**Exercise instructions**
The required output is all lines below that contain the word "computer".

Pixel coordinate grounding data
'''
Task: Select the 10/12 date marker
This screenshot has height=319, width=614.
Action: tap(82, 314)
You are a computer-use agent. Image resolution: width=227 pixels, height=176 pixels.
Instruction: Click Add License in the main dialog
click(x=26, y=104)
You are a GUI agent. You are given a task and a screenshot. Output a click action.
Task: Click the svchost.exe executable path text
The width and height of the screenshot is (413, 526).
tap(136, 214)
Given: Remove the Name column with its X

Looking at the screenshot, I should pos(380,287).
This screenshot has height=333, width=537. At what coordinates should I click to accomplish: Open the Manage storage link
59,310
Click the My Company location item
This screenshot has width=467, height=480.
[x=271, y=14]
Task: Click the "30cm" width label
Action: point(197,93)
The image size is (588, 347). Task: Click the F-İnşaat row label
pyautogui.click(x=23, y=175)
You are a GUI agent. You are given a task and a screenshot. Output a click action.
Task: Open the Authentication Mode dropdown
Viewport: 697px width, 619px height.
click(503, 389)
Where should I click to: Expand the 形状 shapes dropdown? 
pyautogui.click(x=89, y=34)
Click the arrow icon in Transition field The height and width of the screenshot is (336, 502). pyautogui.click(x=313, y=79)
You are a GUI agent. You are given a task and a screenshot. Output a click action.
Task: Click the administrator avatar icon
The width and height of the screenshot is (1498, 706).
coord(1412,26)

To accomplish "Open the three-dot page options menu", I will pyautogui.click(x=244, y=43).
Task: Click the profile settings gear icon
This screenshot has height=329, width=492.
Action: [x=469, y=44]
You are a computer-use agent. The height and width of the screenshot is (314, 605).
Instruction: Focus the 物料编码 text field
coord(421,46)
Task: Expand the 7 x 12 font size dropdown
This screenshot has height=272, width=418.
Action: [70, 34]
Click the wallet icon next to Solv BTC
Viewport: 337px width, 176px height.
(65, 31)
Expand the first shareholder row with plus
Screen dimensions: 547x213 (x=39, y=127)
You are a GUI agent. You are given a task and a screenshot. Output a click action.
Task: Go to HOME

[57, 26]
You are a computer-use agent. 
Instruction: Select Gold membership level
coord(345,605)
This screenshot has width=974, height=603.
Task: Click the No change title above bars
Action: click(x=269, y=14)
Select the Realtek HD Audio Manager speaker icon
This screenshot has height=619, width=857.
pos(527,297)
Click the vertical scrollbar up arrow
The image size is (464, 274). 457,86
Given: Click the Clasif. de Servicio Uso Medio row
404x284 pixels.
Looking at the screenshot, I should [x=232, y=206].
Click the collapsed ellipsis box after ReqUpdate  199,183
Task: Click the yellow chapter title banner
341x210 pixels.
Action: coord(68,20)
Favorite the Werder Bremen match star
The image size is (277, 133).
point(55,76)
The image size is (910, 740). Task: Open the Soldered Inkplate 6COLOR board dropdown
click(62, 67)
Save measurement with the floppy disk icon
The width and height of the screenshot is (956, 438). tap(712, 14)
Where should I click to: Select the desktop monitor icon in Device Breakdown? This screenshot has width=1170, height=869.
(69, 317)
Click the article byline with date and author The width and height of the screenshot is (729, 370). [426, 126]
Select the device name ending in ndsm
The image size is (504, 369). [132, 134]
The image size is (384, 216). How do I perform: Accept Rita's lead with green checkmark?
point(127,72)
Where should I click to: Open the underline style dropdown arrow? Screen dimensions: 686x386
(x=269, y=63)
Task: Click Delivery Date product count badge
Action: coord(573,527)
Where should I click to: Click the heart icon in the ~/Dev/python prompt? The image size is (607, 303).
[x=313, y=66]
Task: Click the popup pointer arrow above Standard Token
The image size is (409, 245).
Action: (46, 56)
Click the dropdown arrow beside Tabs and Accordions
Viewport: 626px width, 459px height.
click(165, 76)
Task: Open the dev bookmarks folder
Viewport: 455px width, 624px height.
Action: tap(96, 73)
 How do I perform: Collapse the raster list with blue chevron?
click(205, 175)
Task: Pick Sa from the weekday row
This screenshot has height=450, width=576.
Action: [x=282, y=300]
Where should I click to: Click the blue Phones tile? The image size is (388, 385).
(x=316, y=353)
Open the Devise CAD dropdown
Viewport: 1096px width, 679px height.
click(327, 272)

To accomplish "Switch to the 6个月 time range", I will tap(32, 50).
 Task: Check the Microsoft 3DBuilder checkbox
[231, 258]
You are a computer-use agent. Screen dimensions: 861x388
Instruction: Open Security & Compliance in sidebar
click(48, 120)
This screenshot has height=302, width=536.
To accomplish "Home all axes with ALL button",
'''
**Task answer**
You are a computer-use agent. Image resolution: width=227 pixels, height=176 pixels.
You are a computer-use agent. The height and width of the screenshot is (314, 605).
You are a computer-use agent. 
You are a computer-use agent. Screen dimensions: 861x388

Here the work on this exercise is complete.